## Requirement A
Answer these from the piece on Vortis:
(i) Who created Vortis?
(ii) To which of the moons of Vortis did the Menoptra flee?
(iii) Into which system did Vortis later drift?

Vortis is a fictional planet in the (equally fictional) Isop galaxy, created by Bill Strutton and originally featuring in six 1965 BBC episodes of the British science fiction television series Doctor Who, collectively titled The Web Planet, and featuring William Hartnell as the First Doctor. It also appeared in an original Doctor Who novel, Twilight of the Gods, one of the Virgin Missing Adventures range. and an audio drama, Return to the Web Planet, produced by Big Finish Productions.

The popularity of The Web Planet meant that two of the species inhabiting Vortis, the ant-like Zarbi and the butterfly Menoptra, appeared twice in the 1966 Doctor Who Annual. One story, "Lair of the Zarbi Supremo" by David Whitaker, was released as an audio feature on the 2006 DVD release of the original adventure, read by one of its stars, William Russell.

Fictional history of Vortis
The planet appears to be cold, dark and lifeless, but nevertheless supports a breathable atmosphere, water and presumably food. Before the sinister Animus took control of the planet, Vortis was covered in a flower forest, which the Menoptra hoped would return.

Many years later after the Animus was apparently vanquished, Vortis drifted into the neighboring Rhumos system and was fought over by the Rhumons, who considered it a disputed territory. The Animus had also survived, until the intervention of a time traveller once more brought peace to the troubled world.

Species of Vortis

Menoptra

Resembling giant, humanoid butterflies and able to achieve space flight with their wings alone, the Menoptra were the original masters of Vortis until the Animus inveigled itself within the minds of the Zarbi. The Menoptra fled to Pictos, one of the moons of Vortis, eventually planning an invasion. Those that were captured were either killed or forced to work, once their wings had been removed by the Zarbi. That their attempt to retake their home world was a success was largely down to the efforts of the aforementioned party of time travellers.

## Requirement B
Write out, word for word, the listing lines from the line with "This screenshot has width=960, height=509." to the line with "Go to next week", both included.

## Lines of data
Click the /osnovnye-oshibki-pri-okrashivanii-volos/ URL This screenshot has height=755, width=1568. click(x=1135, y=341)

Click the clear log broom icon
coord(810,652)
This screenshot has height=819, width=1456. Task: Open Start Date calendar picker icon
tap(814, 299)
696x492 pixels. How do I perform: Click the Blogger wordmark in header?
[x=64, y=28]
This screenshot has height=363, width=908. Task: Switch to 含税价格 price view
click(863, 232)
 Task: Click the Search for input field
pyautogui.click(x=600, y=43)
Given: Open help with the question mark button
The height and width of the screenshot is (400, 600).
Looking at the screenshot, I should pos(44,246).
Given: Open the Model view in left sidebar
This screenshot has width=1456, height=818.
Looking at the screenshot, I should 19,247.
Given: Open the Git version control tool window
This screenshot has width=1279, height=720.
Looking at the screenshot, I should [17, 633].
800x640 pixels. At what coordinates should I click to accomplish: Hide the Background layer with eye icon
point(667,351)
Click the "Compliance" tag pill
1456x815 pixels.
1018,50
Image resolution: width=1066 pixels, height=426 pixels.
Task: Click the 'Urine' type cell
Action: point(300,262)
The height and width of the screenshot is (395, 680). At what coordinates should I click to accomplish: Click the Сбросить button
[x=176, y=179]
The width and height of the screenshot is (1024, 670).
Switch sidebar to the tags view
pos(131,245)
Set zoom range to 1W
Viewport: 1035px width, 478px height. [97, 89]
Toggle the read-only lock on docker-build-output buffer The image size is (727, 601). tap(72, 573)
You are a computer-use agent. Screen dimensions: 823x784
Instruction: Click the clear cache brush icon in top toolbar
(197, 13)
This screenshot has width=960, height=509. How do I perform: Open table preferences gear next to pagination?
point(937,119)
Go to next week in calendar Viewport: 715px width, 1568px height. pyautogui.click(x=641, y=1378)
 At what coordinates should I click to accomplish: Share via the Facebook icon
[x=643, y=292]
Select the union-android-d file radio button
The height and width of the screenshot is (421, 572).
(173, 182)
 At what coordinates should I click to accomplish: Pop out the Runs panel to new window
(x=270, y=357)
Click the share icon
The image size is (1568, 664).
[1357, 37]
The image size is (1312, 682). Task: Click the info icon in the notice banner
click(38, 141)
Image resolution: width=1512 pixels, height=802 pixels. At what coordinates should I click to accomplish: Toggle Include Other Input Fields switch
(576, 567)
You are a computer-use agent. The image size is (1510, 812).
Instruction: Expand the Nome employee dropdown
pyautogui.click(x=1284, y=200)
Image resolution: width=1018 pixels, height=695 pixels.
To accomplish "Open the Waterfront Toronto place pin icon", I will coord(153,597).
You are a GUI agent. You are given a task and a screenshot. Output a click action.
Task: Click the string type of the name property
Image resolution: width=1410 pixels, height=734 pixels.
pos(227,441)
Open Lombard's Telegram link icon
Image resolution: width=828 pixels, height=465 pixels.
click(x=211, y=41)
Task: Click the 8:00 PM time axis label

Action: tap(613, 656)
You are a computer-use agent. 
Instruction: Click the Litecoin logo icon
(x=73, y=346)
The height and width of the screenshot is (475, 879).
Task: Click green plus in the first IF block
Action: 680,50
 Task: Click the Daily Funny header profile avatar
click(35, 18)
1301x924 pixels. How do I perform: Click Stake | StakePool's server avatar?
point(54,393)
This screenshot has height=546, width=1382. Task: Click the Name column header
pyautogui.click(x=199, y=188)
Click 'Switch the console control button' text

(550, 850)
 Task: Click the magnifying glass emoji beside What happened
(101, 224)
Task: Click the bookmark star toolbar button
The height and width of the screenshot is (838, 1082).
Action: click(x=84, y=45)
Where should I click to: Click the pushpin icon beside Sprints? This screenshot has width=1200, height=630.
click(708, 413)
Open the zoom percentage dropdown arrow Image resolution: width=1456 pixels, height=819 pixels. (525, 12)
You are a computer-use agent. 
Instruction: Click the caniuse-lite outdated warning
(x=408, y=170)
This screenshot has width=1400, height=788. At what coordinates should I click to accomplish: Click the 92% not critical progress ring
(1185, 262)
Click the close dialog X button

## Written reply A
(i) Bill Strutton
(ii) Pictos
(iii) The neighboring Rhumos system

## Written reply B
This screenshot has width=960, height=509. How do I perform: Open table preferences gear next to pagination?
point(937,119)
Go to next week in calendar Viewport: 715px width, 1568px height. pyautogui.click(x=641, y=1378)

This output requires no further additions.